WHAT IS BEING ASKED: When you copy the material, keep each line exactly as it appears.
------------------------------------------------
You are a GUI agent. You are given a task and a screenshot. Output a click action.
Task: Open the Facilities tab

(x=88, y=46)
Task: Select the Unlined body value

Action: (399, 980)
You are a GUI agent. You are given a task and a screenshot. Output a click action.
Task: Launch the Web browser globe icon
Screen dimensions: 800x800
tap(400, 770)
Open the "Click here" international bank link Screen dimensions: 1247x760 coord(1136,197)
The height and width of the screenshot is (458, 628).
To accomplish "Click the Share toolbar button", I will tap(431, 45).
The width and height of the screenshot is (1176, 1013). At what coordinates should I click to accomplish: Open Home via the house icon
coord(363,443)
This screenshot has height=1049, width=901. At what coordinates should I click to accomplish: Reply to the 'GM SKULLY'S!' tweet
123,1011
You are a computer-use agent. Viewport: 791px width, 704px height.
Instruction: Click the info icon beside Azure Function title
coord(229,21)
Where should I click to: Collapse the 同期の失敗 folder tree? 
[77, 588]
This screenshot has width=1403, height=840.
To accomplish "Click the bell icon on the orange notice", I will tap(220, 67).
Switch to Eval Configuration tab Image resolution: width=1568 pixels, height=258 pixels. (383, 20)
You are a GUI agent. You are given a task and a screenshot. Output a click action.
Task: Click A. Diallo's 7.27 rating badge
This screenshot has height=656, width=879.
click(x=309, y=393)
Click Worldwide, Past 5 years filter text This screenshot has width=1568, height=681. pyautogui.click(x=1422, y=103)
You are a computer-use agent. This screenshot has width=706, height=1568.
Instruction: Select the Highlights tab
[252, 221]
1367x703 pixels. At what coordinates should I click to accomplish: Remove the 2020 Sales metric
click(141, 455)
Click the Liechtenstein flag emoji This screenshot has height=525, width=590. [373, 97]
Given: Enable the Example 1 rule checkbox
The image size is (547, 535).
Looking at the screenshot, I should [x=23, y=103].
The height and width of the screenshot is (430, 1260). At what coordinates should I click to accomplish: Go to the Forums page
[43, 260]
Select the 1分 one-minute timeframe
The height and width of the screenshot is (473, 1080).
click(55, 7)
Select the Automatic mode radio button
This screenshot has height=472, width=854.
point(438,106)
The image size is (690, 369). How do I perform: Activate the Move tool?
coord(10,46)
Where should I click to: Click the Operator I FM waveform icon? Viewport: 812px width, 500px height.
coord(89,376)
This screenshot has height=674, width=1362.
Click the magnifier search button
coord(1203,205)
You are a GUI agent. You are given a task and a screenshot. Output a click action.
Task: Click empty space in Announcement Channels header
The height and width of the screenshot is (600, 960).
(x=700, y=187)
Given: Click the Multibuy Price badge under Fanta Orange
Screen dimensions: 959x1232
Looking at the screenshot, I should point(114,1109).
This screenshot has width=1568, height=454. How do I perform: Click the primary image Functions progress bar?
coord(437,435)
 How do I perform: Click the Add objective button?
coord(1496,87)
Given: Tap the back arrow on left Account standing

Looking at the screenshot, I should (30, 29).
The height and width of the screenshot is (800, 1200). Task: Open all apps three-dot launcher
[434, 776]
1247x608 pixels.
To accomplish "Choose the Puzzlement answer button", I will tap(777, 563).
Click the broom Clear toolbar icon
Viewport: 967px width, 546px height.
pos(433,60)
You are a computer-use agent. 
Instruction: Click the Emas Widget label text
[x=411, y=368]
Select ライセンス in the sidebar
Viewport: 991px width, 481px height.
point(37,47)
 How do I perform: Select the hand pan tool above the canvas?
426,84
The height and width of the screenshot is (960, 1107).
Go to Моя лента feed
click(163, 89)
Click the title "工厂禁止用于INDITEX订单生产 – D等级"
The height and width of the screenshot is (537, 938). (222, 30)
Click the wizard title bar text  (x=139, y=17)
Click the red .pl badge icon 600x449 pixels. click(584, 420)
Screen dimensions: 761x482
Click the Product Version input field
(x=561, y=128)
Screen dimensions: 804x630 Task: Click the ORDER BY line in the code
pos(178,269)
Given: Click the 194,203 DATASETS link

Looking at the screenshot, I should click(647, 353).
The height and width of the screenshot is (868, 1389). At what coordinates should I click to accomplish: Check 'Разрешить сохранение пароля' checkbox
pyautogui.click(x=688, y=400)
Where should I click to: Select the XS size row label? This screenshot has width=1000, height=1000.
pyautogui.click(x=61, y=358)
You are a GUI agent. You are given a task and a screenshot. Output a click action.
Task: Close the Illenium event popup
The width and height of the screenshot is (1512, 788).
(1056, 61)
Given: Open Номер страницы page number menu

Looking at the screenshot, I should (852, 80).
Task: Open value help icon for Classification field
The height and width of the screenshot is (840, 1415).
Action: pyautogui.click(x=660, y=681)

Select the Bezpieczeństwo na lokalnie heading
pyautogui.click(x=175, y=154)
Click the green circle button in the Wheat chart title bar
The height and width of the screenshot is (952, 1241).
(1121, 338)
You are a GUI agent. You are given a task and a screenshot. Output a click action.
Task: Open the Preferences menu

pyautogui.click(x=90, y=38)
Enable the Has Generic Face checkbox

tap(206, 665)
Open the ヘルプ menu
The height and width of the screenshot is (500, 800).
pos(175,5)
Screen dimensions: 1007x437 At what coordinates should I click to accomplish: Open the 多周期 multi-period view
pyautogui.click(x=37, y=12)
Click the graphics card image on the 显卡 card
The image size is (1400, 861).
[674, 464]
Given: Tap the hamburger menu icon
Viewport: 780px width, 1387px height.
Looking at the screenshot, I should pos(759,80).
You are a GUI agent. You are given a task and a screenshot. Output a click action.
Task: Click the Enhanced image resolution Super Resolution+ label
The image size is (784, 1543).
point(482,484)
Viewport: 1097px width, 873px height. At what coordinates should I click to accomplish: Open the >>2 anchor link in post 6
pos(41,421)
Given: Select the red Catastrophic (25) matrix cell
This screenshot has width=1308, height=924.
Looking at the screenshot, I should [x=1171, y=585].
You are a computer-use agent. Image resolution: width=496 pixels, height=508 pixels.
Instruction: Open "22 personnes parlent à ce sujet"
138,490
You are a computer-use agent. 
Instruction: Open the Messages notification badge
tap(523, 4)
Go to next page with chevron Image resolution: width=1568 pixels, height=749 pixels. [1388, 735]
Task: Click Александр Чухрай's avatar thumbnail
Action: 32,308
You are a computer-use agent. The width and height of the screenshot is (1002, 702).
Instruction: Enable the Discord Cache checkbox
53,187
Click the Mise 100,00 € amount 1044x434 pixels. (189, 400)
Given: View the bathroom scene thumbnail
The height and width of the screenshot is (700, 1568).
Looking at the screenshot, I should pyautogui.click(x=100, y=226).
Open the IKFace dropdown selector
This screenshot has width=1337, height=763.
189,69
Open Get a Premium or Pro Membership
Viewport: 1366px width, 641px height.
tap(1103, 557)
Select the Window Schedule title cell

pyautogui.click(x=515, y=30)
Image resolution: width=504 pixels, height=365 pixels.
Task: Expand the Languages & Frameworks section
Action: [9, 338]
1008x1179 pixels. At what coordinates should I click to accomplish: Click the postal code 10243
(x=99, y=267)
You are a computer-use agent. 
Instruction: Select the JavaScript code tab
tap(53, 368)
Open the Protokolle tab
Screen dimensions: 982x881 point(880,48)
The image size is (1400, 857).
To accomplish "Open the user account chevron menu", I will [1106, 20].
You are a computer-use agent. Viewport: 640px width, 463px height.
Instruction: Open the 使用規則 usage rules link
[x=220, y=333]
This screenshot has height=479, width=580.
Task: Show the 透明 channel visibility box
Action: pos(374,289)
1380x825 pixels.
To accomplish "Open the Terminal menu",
------------------------------------------------
ANSWER:
You are a GUI agent. You are given a task and a screenshot. Output a click action.
Task: Open the Facilities tab

(x=88, y=46)
Task: Select the Unlined body value

Action: (399, 980)
You are a GUI agent. You are given a task and a screenshot. Output a click action.
Task: Launch the Web browser globe icon
Screen dimensions: 800x800
tap(400, 770)
Open the "Click here" international bank link Screen dimensions: 1247x760 coord(1136,197)
The height and width of the screenshot is (458, 628).
To accomplish "Click the Share toolbar button", I will tap(431, 45).
The width and height of the screenshot is (1176, 1013). At what coordinates should I click to accomplish: Open Home via the house icon
coord(363,443)
This screenshot has height=1049, width=901. At what coordinates should I click to accomplish: Reply to the 'GM SKULLY'S!' tweet
123,1011
You are a computer-use agent. Viewport: 791px width, 704px height.
Instruction: Click the info icon beside Azure Function title
coord(229,21)
Where should I click to: Collapse the 同期の失敗 folder tree? 
[77, 588]
This screenshot has width=1403, height=840.
To accomplish "Click the bell icon on the orange notice", I will tap(220, 67).
Switch to Eval Configuration tab Image resolution: width=1568 pixels, height=258 pixels. (383, 20)
You are a GUI agent. You are given a task and a screenshot. Output a click action.
Task: Click A. Diallo's 7.27 rating badge
This screenshot has height=656, width=879.
click(x=309, y=393)
Click Worldwide, Past 5 years filter text This screenshot has width=1568, height=681. pyautogui.click(x=1422, y=103)
You are a computer-use agent. This screenshot has width=706, height=1568.
Instruction: Select the Highlights tab
[252, 221]
1367x703 pixels. At what coordinates should I click to accomplish: Remove the 2020 Sales metric
click(141, 455)
Click the Liechtenstein flag emoji This screenshot has height=525, width=590. [373, 97]
Given: Enable the Example 1 rule checkbox
The image size is (547, 535).
Looking at the screenshot, I should [x=23, y=103].
The height and width of the screenshot is (430, 1260). At what coordinates should I click to accomplish: Go to the Forums page
[43, 260]
Select the 1分 one-minute timeframe
The height and width of the screenshot is (473, 1080).
click(55, 7)
Select the Automatic mode radio button
This screenshot has height=472, width=854.
point(438,106)
The image size is (690, 369). How do I perform: Activate the Move tool?
coord(10,46)
Where should I click to: Click the Operator I FM waveform icon? Viewport: 812px width, 500px height.
coord(89,376)
This screenshot has height=674, width=1362.
Click the magnifier search button
coord(1203,205)
You are a GUI agent. You are given a task and a screenshot. Output a click action.
Task: Click empty space in Announcement Channels header
The height and width of the screenshot is (600, 960).
(x=700, y=187)
Given: Click the Multibuy Price badge under Fanta Orange
Screen dimensions: 959x1232
Looking at the screenshot, I should point(114,1109).
This screenshot has width=1568, height=454. How do I perform: Click the primary image Functions progress bar?
coord(437,435)
 How do I perform: Click the Add objective button?
coord(1496,87)
Given: Tap the back arrow on left Account standing

Looking at the screenshot, I should (30, 29).
The height and width of the screenshot is (800, 1200). Task: Open all apps three-dot launcher
[434, 776]
1247x608 pixels.
To accomplish "Choose the Puzzlement answer button", I will tap(777, 563).
Click the broom Clear toolbar icon
Viewport: 967px width, 546px height.
pos(433,60)
You are a computer-use agent. 
Instruction: Click the Emas Widget label text
[x=411, y=368]
Select ライセンス in the sidebar
Viewport: 991px width, 481px height.
point(37,47)
 How do I perform: Select the hand pan tool above the canvas?
426,84
The height and width of the screenshot is (960, 1107).
Go to Моя лента feed
click(163, 89)
Click the title "工厂禁止用于INDITEX订单生产 – D等级"
The height and width of the screenshot is (537, 938). (222, 30)
Click the wizard title bar text  (x=139, y=17)
Click the red .pl badge icon 600x449 pixels. click(584, 420)
Screen dimensions: 761x482
Click the Product Version input field
(x=561, y=128)
Screen dimensions: 804x630 Task: Click the ORDER BY line in the code
pos(178,269)
Given: Click the 194,203 DATASETS link

Looking at the screenshot, I should click(647, 353).
The height and width of the screenshot is (868, 1389). At what coordinates should I click to accomplish: Check 'Разрешить сохранение пароля' checkbox
pyautogui.click(x=688, y=400)
Where should I click to: Select the XS size row label? This screenshot has width=1000, height=1000.
pyautogui.click(x=61, y=358)
You are a GUI agent. You are given a task and a screenshot. Output a click action.
Task: Close the Illenium event popup
The width and height of the screenshot is (1512, 788).
(1056, 61)
Given: Open Номер страницы page number menu

Looking at the screenshot, I should (852, 80).
Task: Open value help icon for Classification field
The height and width of the screenshot is (840, 1415).
Action: pyautogui.click(x=660, y=681)

Select the Bezpieczeństwo na lokalnie heading
pyautogui.click(x=175, y=154)
Click the green circle button in the Wheat chart title bar
The height and width of the screenshot is (952, 1241).
(1121, 338)
You are a GUI agent. You are given a task and a screenshot. Output a click action.
Task: Open the Preferences menu

pyautogui.click(x=90, y=38)
Enable the Has Generic Face checkbox

tap(206, 665)
Open the ヘルプ menu
The height and width of the screenshot is (500, 800).
pos(175,5)
Screen dimensions: 1007x437 At what coordinates should I click to accomplish: Open the 多周期 multi-period view
pyautogui.click(x=37, y=12)
Click the graphics card image on the 显卡 card
The image size is (1400, 861).
[674, 464]
Given: Tap the hamburger menu icon
Viewport: 780px width, 1387px height.
Looking at the screenshot, I should pos(759,80).
You are a GUI agent. You are given a task and a screenshot. Output a click action.
Task: Click the Enhanced image resolution Super Resolution+ label
The image size is (784, 1543).
point(482,484)
Viewport: 1097px width, 873px height. At what coordinates should I click to accomplish: Open the >>2 anchor link in post 6
pos(41,421)
Given: Select the red Catastrophic (25) matrix cell
This screenshot has width=1308, height=924.
Looking at the screenshot, I should [x=1171, y=585].
You are a computer-use agent. Image resolution: width=496 pixels, height=508 pixels.
Instruction: Open "22 personnes parlent à ce sujet"
138,490
You are a computer-use agent. 
Instruction: Open the Messages notification badge
tap(523, 4)
Go to next page with chevron Image resolution: width=1568 pixels, height=749 pixels. [1388, 735]
Task: Click Александр Чухрай's avatar thumbnail
Action: 32,308
You are a computer-use agent. The width and height of the screenshot is (1002, 702).
Instruction: Enable the Discord Cache checkbox
53,187
Click the Mise 100,00 € amount 1044x434 pixels. (189, 400)
Given: View the bathroom scene thumbnail
The height and width of the screenshot is (700, 1568).
Looking at the screenshot, I should pyautogui.click(x=100, y=226).
Open the IKFace dropdown selector
This screenshot has width=1337, height=763.
189,69
Open Get a Premium or Pro Membership
Viewport: 1366px width, 641px height.
tap(1103, 557)
Select the Window Schedule title cell

pyautogui.click(x=515, y=30)
Image resolution: width=504 pixels, height=365 pixels.
Task: Expand the Languages & Frameworks section
Action: [9, 338]
1008x1179 pixels. At what coordinates should I click to accomplish: Click the postal code 10243
(x=99, y=267)
You are a computer-use agent. 
Instruction: Select the JavaScript code tab
tap(53, 368)
Open the Protokolle tab
Screen dimensions: 982x881 point(880,48)
The image size is (1400, 857).
To accomplish "Open the user account chevron menu", I will [1106, 20].
You are a computer-use agent. Viewport: 640px width, 463px height.
Instruction: Open the 使用規則 usage rules link
[x=220, y=333]
This screenshot has height=479, width=580.
Task: Show the 透明 channel visibility box
Action: pos(374,289)
1380x825 pixels.
To accomplish "Open the Terminal menu",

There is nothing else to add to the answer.